---------- Raw records

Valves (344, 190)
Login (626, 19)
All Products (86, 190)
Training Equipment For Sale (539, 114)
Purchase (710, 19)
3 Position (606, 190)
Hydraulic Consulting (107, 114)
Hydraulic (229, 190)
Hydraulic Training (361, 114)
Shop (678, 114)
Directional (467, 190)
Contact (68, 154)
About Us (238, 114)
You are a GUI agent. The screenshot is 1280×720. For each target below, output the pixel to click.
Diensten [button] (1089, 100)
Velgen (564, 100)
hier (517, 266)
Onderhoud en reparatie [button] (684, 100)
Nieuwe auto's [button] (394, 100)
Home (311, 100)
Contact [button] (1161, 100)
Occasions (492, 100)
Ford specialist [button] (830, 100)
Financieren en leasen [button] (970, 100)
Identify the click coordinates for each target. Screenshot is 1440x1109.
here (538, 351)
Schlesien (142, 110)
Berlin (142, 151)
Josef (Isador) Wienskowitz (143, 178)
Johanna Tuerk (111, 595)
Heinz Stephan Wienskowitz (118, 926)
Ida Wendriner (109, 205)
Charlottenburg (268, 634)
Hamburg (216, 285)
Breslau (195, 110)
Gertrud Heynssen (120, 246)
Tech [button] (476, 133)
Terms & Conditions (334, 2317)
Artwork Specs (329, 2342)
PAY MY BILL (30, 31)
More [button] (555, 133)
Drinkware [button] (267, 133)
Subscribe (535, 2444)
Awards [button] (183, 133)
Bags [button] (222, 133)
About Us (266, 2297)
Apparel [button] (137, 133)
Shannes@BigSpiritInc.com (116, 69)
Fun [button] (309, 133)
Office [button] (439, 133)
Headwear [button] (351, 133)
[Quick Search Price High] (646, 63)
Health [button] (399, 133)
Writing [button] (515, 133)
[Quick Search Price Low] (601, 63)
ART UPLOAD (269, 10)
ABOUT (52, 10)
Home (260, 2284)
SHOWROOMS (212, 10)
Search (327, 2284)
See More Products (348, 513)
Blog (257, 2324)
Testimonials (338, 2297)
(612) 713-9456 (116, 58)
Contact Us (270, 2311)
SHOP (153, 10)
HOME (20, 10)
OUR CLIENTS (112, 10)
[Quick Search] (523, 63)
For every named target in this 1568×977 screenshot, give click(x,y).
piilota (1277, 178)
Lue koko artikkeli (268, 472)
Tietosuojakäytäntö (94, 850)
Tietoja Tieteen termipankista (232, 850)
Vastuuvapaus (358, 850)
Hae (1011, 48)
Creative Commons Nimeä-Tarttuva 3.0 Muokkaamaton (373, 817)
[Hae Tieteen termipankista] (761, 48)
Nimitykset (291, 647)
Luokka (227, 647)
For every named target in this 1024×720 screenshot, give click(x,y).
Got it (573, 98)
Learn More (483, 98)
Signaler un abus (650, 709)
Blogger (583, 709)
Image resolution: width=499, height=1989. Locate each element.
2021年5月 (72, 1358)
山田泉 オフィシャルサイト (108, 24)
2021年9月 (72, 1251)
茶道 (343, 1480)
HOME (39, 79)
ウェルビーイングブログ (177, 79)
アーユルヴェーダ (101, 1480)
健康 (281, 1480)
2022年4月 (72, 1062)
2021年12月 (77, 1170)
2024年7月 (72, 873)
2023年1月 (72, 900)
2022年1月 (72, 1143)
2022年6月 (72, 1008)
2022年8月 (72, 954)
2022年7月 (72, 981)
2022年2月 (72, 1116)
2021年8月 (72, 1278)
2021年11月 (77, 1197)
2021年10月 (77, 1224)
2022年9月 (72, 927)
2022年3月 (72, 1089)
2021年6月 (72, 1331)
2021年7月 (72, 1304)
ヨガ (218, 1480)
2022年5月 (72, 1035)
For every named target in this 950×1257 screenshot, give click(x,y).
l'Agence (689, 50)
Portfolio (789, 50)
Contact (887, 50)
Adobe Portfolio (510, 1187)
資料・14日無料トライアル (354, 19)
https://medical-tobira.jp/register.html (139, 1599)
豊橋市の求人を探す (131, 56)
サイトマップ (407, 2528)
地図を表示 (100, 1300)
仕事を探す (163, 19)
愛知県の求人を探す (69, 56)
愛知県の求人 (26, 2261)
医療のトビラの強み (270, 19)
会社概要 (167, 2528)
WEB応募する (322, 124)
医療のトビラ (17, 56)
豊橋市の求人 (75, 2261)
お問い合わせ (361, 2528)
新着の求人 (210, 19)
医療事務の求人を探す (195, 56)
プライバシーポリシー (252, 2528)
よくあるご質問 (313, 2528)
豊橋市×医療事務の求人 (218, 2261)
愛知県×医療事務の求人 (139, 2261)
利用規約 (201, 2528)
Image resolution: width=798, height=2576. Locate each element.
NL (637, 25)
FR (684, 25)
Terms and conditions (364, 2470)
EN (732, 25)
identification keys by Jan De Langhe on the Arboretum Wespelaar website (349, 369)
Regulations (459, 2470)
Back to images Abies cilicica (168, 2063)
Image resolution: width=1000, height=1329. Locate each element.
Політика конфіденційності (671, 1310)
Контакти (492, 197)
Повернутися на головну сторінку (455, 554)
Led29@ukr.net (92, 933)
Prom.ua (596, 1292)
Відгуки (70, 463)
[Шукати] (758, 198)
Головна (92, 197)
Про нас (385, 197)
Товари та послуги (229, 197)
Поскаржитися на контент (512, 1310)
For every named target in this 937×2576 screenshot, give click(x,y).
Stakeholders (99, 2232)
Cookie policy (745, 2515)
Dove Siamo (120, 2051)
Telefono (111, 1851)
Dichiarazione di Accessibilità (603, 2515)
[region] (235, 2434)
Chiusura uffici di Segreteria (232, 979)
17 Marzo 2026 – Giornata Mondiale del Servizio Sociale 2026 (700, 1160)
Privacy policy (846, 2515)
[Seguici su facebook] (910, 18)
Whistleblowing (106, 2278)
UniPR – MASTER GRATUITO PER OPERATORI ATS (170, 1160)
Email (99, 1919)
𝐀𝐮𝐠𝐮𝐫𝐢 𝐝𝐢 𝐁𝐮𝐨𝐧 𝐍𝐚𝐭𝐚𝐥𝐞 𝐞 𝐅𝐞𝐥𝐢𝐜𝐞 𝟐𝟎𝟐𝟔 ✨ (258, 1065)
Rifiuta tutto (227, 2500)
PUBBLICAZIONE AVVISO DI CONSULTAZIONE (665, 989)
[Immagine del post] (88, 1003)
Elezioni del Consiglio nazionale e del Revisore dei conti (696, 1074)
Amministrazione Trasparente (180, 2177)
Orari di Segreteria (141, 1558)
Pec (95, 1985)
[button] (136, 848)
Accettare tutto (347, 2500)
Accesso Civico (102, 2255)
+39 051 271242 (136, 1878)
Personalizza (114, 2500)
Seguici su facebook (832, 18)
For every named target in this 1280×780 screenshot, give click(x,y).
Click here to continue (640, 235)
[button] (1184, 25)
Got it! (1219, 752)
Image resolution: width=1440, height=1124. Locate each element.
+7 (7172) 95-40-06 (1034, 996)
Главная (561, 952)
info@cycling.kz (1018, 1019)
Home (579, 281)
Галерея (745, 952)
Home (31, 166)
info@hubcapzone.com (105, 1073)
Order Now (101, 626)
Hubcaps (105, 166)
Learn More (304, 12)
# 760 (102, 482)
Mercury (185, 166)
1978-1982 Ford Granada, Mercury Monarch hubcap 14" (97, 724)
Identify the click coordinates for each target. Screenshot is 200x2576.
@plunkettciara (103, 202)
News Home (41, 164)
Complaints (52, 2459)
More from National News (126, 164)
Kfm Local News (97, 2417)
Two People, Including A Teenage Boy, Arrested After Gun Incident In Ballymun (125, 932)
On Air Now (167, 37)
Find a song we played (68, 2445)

--------------------

Exercise details: Extract every line above, from first to last, and copy each one verbatim.

Result for this task:
Valves (344, 190)
Login (626, 19)
All Products (86, 190)
Training Equipment For Sale (539, 114)
Purchase (710, 19)
3 Position (606, 190)
Hydraulic Consulting (107, 114)
Hydraulic (229, 190)
Hydraulic Training (361, 114)
Shop (678, 114)
Directional (467, 190)
Contact (68, 154)
About Us (238, 114)
You are a GUI agent. The screenshot is 1280×720. For each target below, output the pixel to click.
Diensten [button] (1089, 100)
Velgen (564, 100)
hier (517, 266)
Onderhoud en reparatie [button] (684, 100)
Nieuwe auto's [button] (394, 100)
Home (311, 100)
Contact [button] (1161, 100)
Occasions (492, 100)
Ford specialist [button] (830, 100)
Financieren en leasen [button] (970, 100)
Identify the click coordinates for each target. Screenshot is 1440x1109.
here (538, 351)
Schlesien (142, 110)
Berlin (142, 151)
Josef (Isador) Wienskowitz (143, 178)
Johanna Tuerk (111, 595)
Heinz Stephan Wienskowitz (118, 926)
Ida Wendriner (109, 205)
Charlottenburg (268, 634)
Hamburg (216, 285)
Breslau (195, 110)
Gertrud Heynssen (120, 246)
Tech [button] (476, 133)
Terms & Conditions (334, 2317)
Artwork Specs (329, 2342)
PAY MY BILL (30, 31)
More [button] (555, 133)
Drinkware [button] (267, 133)
Subscribe (535, 2444)
Awards [button] (183, 133)
Bags [button] (222, 133)
About Us (266, 2297)
Apparel [button] (137, 133)
Shannes@BigSpiritInc.com (116, 69)
Fun [button] (309, 133)
Office [button] (439, 133)
Headwear [button] (351, 133)
[Quick Search Price High] (646, 63)
Health [button] (399, 133)
Writing [button] (515, 133)
[Quick Search Price Low] (601, 63)
ART UPLOAD (269, 10)
ABOUT (52, 10)
Home (260, 2284)
SHOWROOMS (212, 10)
Search (327, 2284)
See More Products (348, 513)
Blog (257, 2324)
Testimonials (338, 2297)
(612) 713-9456 (116, 58)
Contact Us (270, 2311)
SHOP (153, 10)
HOME (20, 10)
OUR CLIENTS (112, 10)
[Quick Search] (523, 63)
For every named target in this 1568×977 screenshot, give click(x,y).
piilota (1277, 178)
Lue koko artikkeli (268, 472)
Tietosuojakäytäntö (94, 850)
Tietoja Tieteen termipankista (232, 850)
Vastuuvapaus (358, 850)
Hae (1011, 48)
Creative Commons Nimeä-Tarttuva 3.0 Muokkaamaton (373, 817)
[Hae Tieteen termipankista] (761, 48)
Nimitykset (291, 647)
Luokka (227, 647)
For every named target in this 1024×720 screenshot, give click(x,y).
Got it (573, 98)
Learn More (483, 98)
Signaler un abus (650, 709)
Blogger (583, 709)
Image resolution: width=499, height=1989. Locate each element.
2021年5月 (72, 1358)
山田泉 オフィシャルサイト (108, 24)
2021年9月 (72, 1251)
茶道 (343, 1480)
HOME (39, 79)
ウェルビーイングブログ (177, 79)
アーユルヴェーダ (101, 1480)
健康 (281, 1480)
2022年4月 (72, 1062)
2021年12月 (77, 1170)
2024年7月 (72, 873)
2023年1月 (72, 900)
2022年1月 (72, 1143)
2022年6月 (72, 1008)
2022年8月 (72, 954)
2022年7月 (72, 981)
2022年2月 (72, 1116)
2021年8月 (72, 1278)
2021年11月 (77, 1197)
2021年10月 (77, 1224)
2022年9月 (72, 927)
2022年3月 (72, 1089)
2021年6月 (72, 1331)
2021年7月 (72, 1304)
ヨガ (218, 1480)
2022年5月 (72, 1035)
For every named target in this 950×1257 screenshot, give click(x,y).
l'Agence (689, 50)
Portfolio (789, 50)
Contact (887, 50)
Adobe Portfolio (510, 1187)
資料・14日無料トライアル (354, 19)
https://medical-tobira.jp/register.html (139, 1599)
豊橋市の求人を探す (131, 56)
サイトマップ (407, 2528)
地図を表示 (100, 1300)
仕事を探す (163, 19)
愛知県の求人を探す (69, 56)
愛知県の求人 (26, 2261)
医療のトビラの強み (270, 19)
会社概要 (167, 2528)
WEB応募する (322, 124)
医療のトビラ (17, 56)
豊橋市の求人 (75, 2261)
お問い合わせ (361, 2528)
新着の求人 (210, 19)
医療事務の求人を探す (195, 56)
プライバシーポリシー (252, 2528)
よくあるご質問 (313, 2528)
豊橋市×医療事務の求人 (218, 2261)
愛知県×医療事務の求人 (139, 2261)
利用規約 (201, 2528)
Image resolution: width=798, height=2576. Locate each element.
NL (637, 25)
FR (684, 25)
Terms and conditions (364, 2470)
EN (732, 25)
identification keys by Jan De Langhe on the Arboretum Wespelaar website (349, 369)
Regulations (459, 2470)
Back to images Abies cilicica (168, 2063)
Image resolution: width=1000, height=1329. Locate each element.
Політика конфіденційності (671, 1310)
Контакти (492, 197)
Повернутися на головну сторінку (455, 554)
Led29@ukr.net (92, 933)
Prom.ua (596, 1292)
Відгуки (70, 463)
[Шукати] (758, 198)
Головна (92, 197)
Про нас (385, 197)
Товари та послуги (229, 197)
Поскаржитися на контент (512, 1310)
For every named target in this 937×2576 screenshot, give click(x,y).
Stakeholders (99, 2232)
Cookie policy (745, 2515)
Dove Siamo (120, 2051)
Telefono (111, 1851)
Dichiarazione di Accessibilità (603, 2515)
[region] (235, 2434)
Chiusura uffici di Segreteria (232, 979)
17 Marzo 2026 – Giornata Mondiale del Servizio Sociale 2026 (700, 1160)
Privacy policy (846, 2515)
[Seguici su facebook] (910, 18)
Whistleblowing (106, 2278)
UniPR – MASTER GRATUITO PER OPERATORI ATS (170, 1160)
Email (99, 1919)
𝐀𝐮𝐠𝐮𝐫𝐢 𝐝𝐢 𝐁𝐮𝐨𝐧 𝐍𝐚𝐭𝐚𝐥𝐞 𝐞 𝐅𝐞𝐥𝐢𝐜𝐞 𝟐𝟎𝟐𝟔 ✨ (258, 1065)
Rifiuta tutto (227, 2500)
PUBBLICAZIONE AVVISO DI CONSULTAZIONE (665, 989)
[Immagine del post] (88, 1003)
Elezioni del Consiglio nazionale e del Revisore dei conti (696, 1074)
Amministrazione Trasparente (180, 2177)
Orari di Segreteria (141, 1558)
Pec (95, 1985)
[button] (136, 848)
Accettare tutto (347, 2500)
Accesso Civico (102, 2255)
+39 051 271242 (136, 1878)
Personalizza (114, 2500)
Seguici su facebook (832, 18)
For every named target in this 1280×780 screenshot, give click(x,y).
Click here to continue (640, 235)
[button] (1184, 25)
Got it! (1219, 752)
Image resolution: width=1440, height=1124. Locate each element.
+7 (7172) 95-40-06 (1034, 996)
Главная (561, 952)
info@cycling.kz (1018, 1019)
Home (579, 281)
Галерея (745, 952)
Home (31, 166)
info@hubcapzone.com (105, 1073)
Order Now (101, 626)
Hubcaps (105, 166)
Learn More (304, 12)
# 760 (102, 482)
Mercury (185, 166)
1978-1982 Ford Granada, Mercury Monarch hubcap 14" (97, 724)
Identify the click coordinates for each target. Screenshot is 200x2576.
@plunkettciara (103, 202)
News Home (41, 164)
Complaints (52, 2459)
More from National News (126, 164)
Kfm Local News (97, 2417)
Two People, Including A Teenage Boy, Arrested After Gun Incident In Ballymun (125, 932)
On Air Now (167, 37)
Find a song we played (68, 2445)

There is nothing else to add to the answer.